> Your goal
For this exercise, transcribe all of the records exactly as given.

----

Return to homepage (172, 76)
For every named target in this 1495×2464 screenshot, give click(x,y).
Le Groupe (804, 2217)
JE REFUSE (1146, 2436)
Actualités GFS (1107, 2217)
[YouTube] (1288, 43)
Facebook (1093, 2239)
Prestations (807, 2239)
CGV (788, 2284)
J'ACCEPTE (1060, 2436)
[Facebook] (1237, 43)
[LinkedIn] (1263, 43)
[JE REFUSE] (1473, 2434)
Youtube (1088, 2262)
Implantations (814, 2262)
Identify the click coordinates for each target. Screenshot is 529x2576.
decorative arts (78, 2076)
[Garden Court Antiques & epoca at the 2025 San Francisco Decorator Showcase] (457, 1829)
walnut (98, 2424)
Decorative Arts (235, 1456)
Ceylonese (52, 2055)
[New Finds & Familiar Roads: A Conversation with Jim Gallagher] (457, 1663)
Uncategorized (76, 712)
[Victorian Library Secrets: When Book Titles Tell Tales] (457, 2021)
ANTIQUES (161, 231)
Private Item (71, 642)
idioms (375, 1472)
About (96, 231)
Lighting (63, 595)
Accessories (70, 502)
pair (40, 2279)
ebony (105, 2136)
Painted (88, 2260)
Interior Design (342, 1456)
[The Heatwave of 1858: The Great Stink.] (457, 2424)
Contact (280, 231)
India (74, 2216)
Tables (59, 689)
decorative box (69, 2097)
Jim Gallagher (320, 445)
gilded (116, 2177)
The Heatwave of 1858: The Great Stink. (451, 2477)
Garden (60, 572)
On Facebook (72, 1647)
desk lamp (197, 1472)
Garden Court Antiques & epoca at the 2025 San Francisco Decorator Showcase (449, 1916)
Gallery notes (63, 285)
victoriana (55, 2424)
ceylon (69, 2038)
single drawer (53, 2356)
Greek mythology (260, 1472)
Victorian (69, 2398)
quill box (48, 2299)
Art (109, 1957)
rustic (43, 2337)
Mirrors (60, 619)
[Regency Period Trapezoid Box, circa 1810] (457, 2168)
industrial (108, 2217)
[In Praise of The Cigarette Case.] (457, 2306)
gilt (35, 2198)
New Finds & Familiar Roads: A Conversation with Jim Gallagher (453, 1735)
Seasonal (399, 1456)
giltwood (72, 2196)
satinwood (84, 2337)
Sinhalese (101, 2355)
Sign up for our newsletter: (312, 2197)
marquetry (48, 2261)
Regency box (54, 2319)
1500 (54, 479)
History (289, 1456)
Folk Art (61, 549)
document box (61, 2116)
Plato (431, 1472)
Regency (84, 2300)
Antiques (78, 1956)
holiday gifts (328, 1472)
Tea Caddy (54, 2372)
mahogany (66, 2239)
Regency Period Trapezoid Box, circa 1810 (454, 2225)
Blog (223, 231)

----

> Response
Return to homepage (172, 76)
For every named target in this 1495×2464 screenshot, give click(x,y).
Le Groupe (804, 2217)
JE REFUSE (1146, 2436)
Actualités GFS (1107, 2217)
[YouTube] (1288, 43)
Facebook (1093, 2239)
Prestations (807, 2239)
CGV (788, 2284)
J'ACCEPTE (1060, 2436)
[Facebook] (1237, 43)
[LinkedIn] (1263, 43)
[JE REFUSE] (1473, 2434)
Youtube (1088, 2262)
Implantations (814, 2262)
Identify the click coordinates for each target. Screenshot is 529x2576.
decorative arts (78, 2076)
[Garden Court Antiques & epoca at the 2025 San Francisco Decorator Showcase] (457, 1829)
walnut (98, 2424)
Decorative Arts (235, 1456)
Ceylonese (52, 2055)
[New Finds & Familiar Roads: A Conversation with Jim Gallagher] (457, 1663)
Uncategorized (76, 712)
[Victorian Library Secrets: When Book Titles Tell Tales] (457, 2021)
ANTIQUES (161, 231)
Private Item (71, 642)
idioms (375, 1472)
About (96, 231)
Lighting (63, 595)
Accessories (70, 502)
pair (40, 2279)
ebony (105, 2136)
Painted (88, 2260)
Interior Design (342, 1456)
[The Heatwave of 1858: The Great Stink.] (457, 2424)
Contact (280, 231)
India (74, 2216)
Tables (59, 689)
decorative box (69, 2097)
Jim Gallagher (320, 445)
gilded (116, 2177)
The Heatwave of 1858: The Great Stink. (451, 2477)
Garden (60, 572)
On Facebook (72, 1647)
desk lamp (197, 1472)
Garden Court Antiques & epoca at the 2025 San Francisco Decorator Showcase (449, 1916)
Gallery notes (63, 285)
victoriana (55, 2424)
ceylon (69, 2038)
single drawer (53, 2356)
Greek mythology (260, 1472)
Victorian (69, 2398)
quill box (48, 2299)
Art (109, 1957)
rustic (43, 2337)
Mirrors (60, 619)
[Regency Period Trapezoid Box, circa 1810] (457, 2168)
industrial (108, 2217)
[In Praise of The Cigarette Case.] (457, 2306)
gilt (35, 2198)
New Finds & Familiar Roads: A Conversation with Jim Gallagher (453, 1735)
Seasonal (399, 1456)
giltwood (72, 2196)
satinwood (84, 2337)
Sinhalese (101, 2355)
Sign up for our newsletter: (312, 2197)
marquetry (48, 2261)
Regency box (54, 2319)
1500 (54, 479)
History (289, 1456)
Folk Art (61, 549)
document box (61, 2116)
Plato (431, 1472)
Regency (84, 2300)
Antiques (78, 1956)
holiday gifts (328, 1472)
Tea Caddy (54, 2372)
mahogany (66, 2239)
Regency Period Trapezoid Box, circa 1810 (454, 2225)
Blog (223, 231)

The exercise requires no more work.